Ecumenismo per sanare le ferite

Dal punto di vista etimologico il termine «ecumenismo» deriva dal greco oikoumene e significa casa comune, casa abitata. In senso più ampio poi terra abitata, mondo abitato

In senso cristiano l’uso del termine inizia a partire dal IV secolo ed è sinonimo di universale. Passerà poi a designare la Chiesa universale, e la totalità della cristianità sparsa nel mondo.
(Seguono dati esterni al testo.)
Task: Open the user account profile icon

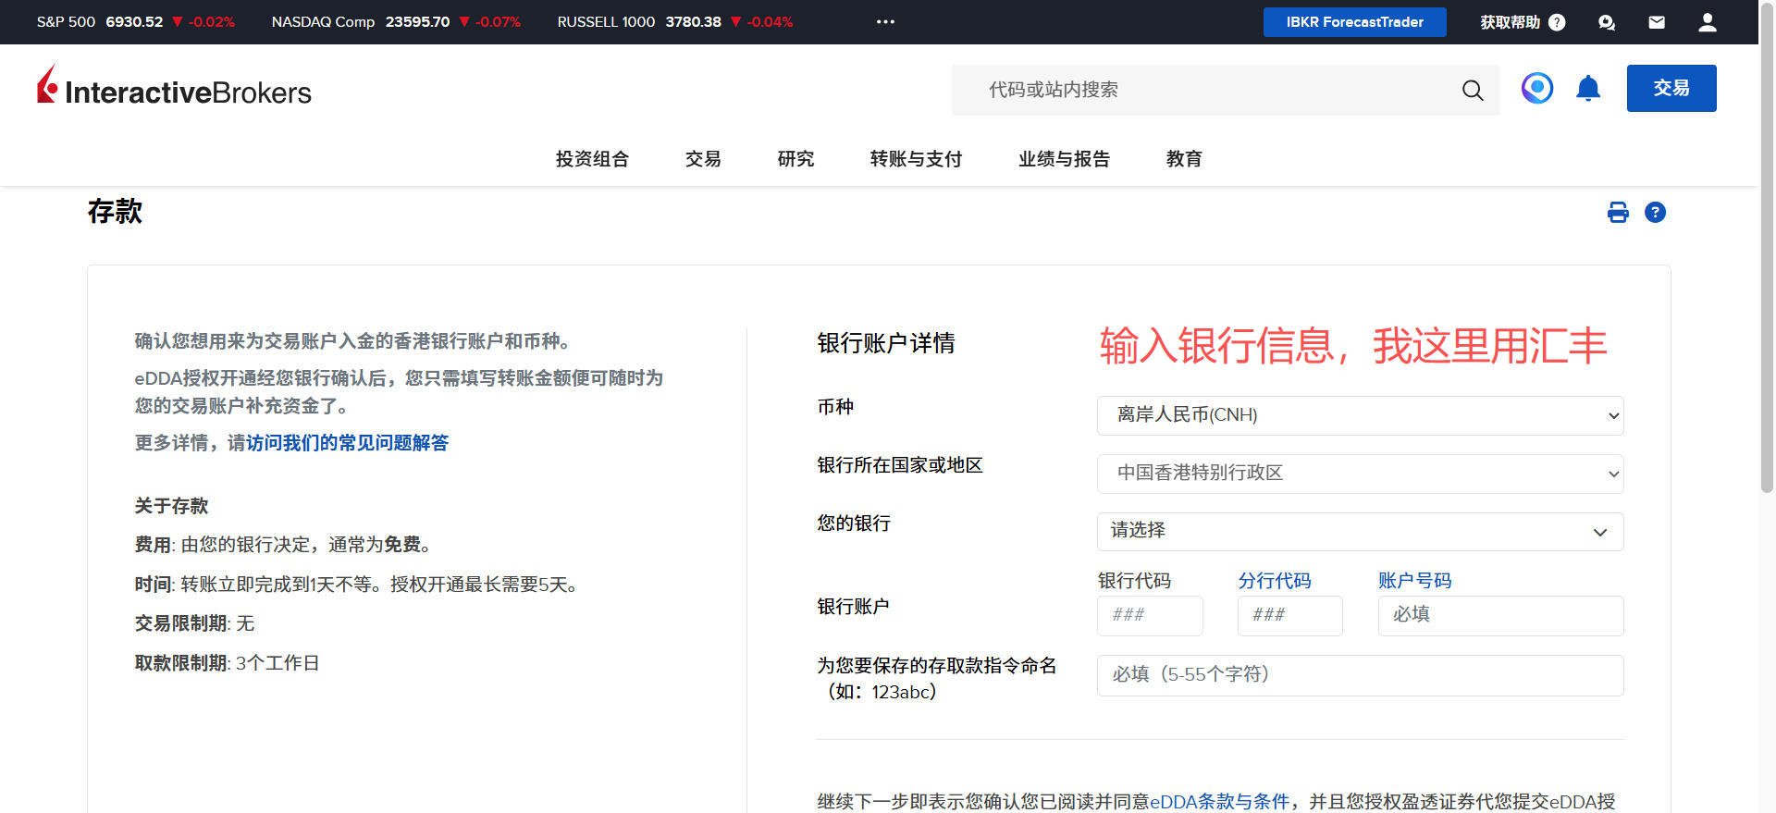Action: [1707, 22]
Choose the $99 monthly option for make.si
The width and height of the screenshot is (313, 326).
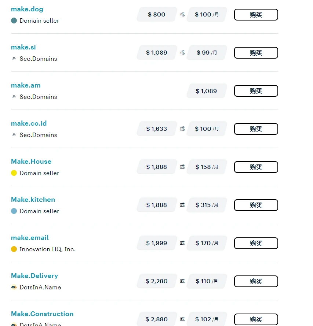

Nei nostri giorni, pur conservando il senso etimologico e culturale, il termine ha acquistato il significato specifico di movimento per ricomporre l’unità delle Chiese:

«Per “movimento ecumenico” si intendono le attività e le iniziative che, a seconda delle varie necessità della Chiesa e l’opportunità dei tempi, sono suscitate e ordinate a promuovere l’unità dei cristiani, come sono in primo luogo, tutti gli sforzi per eliminare parole, giudizi e opere che non rispecchiano con equità e verità la condizione dei fratelli separati e perciò rendono più difficili le mutue relazioni con essi; poi, nei congressi che si tengono con intento e spirito religioso tra i cristiani di diverse Chiese o Comunità, il “dialogo” avviato tra esponenti debitamente preparati, nel quale ognuno espone più a fondo la dottrina della propria Comunità e ne presenta con chiarezza le caratteristiche” (Concilio Vaticano II, Unitatis redintegratio, n. 4).